Marijuana laws take effect Sunday in Massachusetts, Vermont
Laws permitting the sale and personal use of recreational marijuana come into force Sunday in Massachusetts and Vermont, respectively.
In Massachusetts, adults 21 and over can legally purchase recreational marijuana from state-licensed dispensaries starting Sunday, July 1, when parts of a pot law approved by voters in November 2016 take effect.
In Vermont, meanwhile, adults can legally posses, use and grow the plant for personal use beginning Sunday because of a first-of-its-kind recreational law passed by the state legislature in January.
Both marijuana laws will take effect as efforts intensify on Capitol Hill to federally decriminalize the plant, potentially removing obstacles affecting the cannabis industry in the swelling number of states where the plant is allowed for either recreational or medicinal purposes.
Marijuana is classified as a Schedule 1 drug under the U.S. Controlled Substance Act and prohibited under federal law. Most states have passed legislation permitting the plant for medicinal purposes, however, and nine including Massachusetts and Vermont have approved recreational, or “adult use” marijuana laws.

§ **Information supplied**:

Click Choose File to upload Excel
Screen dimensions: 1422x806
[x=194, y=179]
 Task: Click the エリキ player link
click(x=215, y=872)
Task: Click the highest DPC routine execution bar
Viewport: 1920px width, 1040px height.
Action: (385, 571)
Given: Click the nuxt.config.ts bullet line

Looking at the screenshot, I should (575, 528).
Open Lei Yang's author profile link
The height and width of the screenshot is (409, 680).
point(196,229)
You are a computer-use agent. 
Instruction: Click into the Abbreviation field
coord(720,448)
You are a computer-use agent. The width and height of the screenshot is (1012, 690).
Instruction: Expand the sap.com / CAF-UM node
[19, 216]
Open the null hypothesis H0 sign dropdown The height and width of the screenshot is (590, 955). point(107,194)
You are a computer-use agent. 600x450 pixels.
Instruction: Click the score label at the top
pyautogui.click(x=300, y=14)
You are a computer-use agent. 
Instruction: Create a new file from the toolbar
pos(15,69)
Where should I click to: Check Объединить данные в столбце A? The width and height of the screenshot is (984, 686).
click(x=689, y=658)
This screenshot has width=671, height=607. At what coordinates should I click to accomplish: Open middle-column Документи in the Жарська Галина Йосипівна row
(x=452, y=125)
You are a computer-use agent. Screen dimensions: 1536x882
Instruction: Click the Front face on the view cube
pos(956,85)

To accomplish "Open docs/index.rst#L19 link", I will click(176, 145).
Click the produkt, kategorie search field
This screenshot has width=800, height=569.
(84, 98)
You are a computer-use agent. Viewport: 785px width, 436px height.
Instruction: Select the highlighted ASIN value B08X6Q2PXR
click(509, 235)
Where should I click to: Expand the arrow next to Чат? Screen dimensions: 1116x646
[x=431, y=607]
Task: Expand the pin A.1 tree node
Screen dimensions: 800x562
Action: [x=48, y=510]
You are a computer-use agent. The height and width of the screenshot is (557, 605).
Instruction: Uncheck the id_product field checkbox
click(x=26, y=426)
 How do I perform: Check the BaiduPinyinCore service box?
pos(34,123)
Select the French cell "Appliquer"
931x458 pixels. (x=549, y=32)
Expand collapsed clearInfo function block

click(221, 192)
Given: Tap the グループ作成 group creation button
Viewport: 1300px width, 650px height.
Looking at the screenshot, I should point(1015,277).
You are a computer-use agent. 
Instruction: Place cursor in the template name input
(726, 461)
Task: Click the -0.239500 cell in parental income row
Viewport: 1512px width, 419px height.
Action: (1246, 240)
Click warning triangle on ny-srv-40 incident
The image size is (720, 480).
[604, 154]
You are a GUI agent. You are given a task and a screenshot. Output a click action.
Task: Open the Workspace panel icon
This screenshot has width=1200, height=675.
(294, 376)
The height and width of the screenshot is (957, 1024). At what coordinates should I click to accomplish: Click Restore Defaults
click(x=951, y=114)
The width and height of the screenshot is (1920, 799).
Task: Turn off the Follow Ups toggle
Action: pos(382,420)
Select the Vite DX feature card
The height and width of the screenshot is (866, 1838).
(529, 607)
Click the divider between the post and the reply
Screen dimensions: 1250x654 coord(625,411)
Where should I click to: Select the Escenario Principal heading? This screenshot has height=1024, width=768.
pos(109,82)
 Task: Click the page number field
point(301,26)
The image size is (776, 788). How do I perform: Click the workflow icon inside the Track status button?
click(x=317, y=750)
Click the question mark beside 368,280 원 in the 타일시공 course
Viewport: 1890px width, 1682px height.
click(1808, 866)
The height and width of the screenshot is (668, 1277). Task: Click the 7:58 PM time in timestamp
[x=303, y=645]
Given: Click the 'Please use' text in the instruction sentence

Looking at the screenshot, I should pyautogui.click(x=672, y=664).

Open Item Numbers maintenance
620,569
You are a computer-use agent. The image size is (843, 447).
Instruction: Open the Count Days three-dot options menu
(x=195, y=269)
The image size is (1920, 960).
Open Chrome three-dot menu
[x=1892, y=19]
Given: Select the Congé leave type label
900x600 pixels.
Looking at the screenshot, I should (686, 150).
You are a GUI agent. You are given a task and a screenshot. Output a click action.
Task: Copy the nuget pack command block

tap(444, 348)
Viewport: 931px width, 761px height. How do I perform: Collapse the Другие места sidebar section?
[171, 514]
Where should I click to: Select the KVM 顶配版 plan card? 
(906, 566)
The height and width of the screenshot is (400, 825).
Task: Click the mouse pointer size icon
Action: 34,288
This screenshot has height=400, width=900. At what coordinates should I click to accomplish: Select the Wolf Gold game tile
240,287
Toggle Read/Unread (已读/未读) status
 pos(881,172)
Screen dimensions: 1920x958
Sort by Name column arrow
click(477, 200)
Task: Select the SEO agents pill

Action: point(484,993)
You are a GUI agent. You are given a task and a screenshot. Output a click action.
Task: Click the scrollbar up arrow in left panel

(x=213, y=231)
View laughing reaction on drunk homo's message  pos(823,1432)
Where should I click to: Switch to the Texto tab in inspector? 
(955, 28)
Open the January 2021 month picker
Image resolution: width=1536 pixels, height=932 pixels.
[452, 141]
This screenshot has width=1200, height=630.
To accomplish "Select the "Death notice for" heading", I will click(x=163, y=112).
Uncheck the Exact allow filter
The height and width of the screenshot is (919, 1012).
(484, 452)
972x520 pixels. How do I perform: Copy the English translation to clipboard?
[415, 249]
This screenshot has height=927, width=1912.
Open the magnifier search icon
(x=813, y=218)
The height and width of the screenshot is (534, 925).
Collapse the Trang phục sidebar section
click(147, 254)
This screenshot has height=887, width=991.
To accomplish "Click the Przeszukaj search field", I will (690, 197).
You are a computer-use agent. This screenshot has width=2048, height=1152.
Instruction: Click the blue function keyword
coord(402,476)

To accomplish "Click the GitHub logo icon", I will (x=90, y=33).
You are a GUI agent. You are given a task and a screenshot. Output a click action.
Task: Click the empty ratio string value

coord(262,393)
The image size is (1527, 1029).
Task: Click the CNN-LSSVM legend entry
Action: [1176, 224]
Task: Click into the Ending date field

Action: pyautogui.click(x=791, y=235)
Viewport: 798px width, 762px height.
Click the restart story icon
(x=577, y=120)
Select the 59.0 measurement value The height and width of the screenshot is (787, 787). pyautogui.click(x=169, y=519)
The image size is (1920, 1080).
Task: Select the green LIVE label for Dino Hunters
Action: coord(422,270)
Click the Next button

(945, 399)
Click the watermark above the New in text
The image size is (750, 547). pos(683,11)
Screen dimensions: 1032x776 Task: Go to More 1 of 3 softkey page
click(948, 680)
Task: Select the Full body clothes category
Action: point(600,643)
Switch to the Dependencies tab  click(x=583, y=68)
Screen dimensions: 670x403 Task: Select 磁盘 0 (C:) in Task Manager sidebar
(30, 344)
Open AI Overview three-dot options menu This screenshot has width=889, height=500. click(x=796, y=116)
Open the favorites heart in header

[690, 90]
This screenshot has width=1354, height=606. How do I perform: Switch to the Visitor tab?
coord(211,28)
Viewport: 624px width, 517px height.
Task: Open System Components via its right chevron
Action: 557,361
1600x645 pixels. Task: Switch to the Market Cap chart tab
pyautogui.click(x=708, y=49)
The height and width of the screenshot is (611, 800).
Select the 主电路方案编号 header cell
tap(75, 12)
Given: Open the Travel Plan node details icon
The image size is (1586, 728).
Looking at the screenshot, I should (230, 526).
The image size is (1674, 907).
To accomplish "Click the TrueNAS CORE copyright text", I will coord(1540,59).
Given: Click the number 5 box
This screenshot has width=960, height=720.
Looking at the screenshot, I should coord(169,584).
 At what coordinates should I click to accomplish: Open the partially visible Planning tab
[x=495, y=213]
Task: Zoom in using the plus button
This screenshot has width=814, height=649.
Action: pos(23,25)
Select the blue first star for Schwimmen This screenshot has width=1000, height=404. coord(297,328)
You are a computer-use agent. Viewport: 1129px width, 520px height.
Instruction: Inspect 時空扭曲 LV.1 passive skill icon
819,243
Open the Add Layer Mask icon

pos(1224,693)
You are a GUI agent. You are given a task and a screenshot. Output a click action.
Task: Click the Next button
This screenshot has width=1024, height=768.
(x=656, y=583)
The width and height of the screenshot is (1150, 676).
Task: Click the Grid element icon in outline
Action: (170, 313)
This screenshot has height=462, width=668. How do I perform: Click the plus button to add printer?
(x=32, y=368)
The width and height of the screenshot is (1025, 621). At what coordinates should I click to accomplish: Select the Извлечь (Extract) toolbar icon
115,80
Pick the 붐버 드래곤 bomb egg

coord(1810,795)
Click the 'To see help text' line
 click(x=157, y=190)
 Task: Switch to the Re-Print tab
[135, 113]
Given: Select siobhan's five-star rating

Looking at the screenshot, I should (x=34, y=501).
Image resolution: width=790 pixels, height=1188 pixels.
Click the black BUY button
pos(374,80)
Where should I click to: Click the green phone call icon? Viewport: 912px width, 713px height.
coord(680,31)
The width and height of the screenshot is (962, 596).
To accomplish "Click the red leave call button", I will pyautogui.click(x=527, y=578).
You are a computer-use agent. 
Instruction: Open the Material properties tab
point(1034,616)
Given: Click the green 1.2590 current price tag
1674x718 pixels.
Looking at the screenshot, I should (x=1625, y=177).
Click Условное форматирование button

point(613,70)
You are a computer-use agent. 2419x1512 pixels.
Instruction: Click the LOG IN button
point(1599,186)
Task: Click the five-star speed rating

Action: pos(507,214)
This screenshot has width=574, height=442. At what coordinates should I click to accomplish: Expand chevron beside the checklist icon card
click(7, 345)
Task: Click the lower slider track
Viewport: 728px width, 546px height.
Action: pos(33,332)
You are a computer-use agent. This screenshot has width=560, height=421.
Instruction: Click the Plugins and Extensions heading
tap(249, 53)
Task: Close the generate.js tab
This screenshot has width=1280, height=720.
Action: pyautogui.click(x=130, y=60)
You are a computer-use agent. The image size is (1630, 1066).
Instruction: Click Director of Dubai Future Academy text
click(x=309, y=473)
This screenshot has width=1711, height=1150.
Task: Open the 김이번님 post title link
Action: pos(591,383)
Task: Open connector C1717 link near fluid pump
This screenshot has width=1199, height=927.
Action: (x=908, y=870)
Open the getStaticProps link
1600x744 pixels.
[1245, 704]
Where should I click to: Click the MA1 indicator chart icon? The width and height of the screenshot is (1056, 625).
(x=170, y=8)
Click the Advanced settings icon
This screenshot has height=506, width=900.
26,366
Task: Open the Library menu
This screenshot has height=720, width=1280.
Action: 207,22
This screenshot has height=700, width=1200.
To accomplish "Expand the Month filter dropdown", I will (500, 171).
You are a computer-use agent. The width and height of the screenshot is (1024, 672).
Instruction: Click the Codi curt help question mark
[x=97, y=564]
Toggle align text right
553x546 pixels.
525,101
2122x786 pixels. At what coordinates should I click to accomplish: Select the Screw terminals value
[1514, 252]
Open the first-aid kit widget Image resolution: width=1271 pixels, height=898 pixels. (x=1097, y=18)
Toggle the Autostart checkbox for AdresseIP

§ **Action item**: Switch "Sunday" to "Monday" in the part of the marijuana laws article that opens with "Marijuana laws take" and closes with "and Vermont, respectively.". Write out that part with the change. The rows have nothing to do with the marijuana laws article.

§ **Exercise solution**:
Marijuana laws take effect Monday in Massachusetts, Vermont
Laws permitting the sale and personal use of recreational marijuana come into force Monday in Massachusetts and Vermont, respectively.